■ To do
Your task is to retype the listing word for word.

:::::

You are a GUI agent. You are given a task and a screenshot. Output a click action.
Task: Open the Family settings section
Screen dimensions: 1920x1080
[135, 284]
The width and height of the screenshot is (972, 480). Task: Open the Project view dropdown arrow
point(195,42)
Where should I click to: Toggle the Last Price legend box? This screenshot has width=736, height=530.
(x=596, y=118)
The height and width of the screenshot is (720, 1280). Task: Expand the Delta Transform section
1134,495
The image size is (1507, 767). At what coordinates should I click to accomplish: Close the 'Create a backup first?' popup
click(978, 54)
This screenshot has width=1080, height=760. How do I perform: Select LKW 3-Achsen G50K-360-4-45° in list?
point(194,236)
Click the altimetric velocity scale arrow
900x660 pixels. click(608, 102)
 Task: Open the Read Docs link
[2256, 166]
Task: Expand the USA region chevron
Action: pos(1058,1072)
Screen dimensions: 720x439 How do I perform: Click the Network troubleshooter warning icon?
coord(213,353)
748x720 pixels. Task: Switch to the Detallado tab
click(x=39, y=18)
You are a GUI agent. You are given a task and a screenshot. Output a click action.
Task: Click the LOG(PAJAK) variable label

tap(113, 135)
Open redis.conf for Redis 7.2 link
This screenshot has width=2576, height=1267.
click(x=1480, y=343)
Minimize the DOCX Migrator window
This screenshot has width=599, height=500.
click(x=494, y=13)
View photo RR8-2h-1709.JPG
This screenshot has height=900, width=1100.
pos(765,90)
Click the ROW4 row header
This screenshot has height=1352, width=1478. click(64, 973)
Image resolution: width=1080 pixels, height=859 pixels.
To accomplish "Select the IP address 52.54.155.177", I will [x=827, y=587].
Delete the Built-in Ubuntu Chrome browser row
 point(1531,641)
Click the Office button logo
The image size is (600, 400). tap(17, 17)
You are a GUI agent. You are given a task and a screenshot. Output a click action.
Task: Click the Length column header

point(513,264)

:::::

■ Answer to the exercise
You are a GUI agent. You are given a task and a screenshot. Output a click action.
Task: Open the Family settings section
Screen dimensions: 1920x1080
[135, 284]
The width and height of the screenshot is (972, 480). Task: Open the Project view dropdown arrow
point(195,42)
Where should I click to: Toggle the Last Price legend box? This screenshot has width=736, height=530.
(x=596, y=118)
The height and width of the screenshot is (720, 1280). Task: Expand the Delta Transform section
1134,495
The image size is (1507, 767). At what coordinates should I click to accomplish: Close the 'Create a backup first?' popup
click(978, 54)
This screenshot has width=1080, height=760. How do I perform: Select LKW 3-Achsen G50K-360-4-45° in list?
point(194,236)
Click the altimetric velocity scale arrow
900x660 pixels. click(608, 102)
 Task: Open the Read Docs link
[2256, 166]
Task: Expand the USA region chevron
Action: pos(1058,1072)
Screen dimensions: 720x439 How do I perform: Click the Network troubleshooter warning icon?
coord(213,353)
748x720 pixels. Task: Switch to the Detallado tab
click(x=39, y=18)
You are a GUI agent. You are given a task and a screenshot. Output a click action.
Task: Click the LOG(PAJAK) variable label

tap(113, 135)
Open redis.conf for Redis 7.2 link
This screenshot has width=2576, height=1267.
click(x=1480, y=343)
Minimize the DOCX Migrator window
This screenshot has width=599, height=500.
click(x=494, y=13)
View photo RR8-2h-1709.JPG
This screenshot has height=900, width=1100.
pos(765,90)
Click the ROW4 row header
This screenshot has height=1352, width=1478. click(64, 973)
Image resolution: width=1080 pixels, height=859 pixels.
To accomplish "Select the IP address 52.54.155.177", I will [x=827, y=587].
Delete the Built-in Ubuntu Chrome browser row
 point(1531,641)
Click the Office button logo
The image size is (600, 400). tap(17, 17)
You are a GUI agent. You are given a task and a screenshot. Output a click action.
Task: Click the Length column header

point(513,264)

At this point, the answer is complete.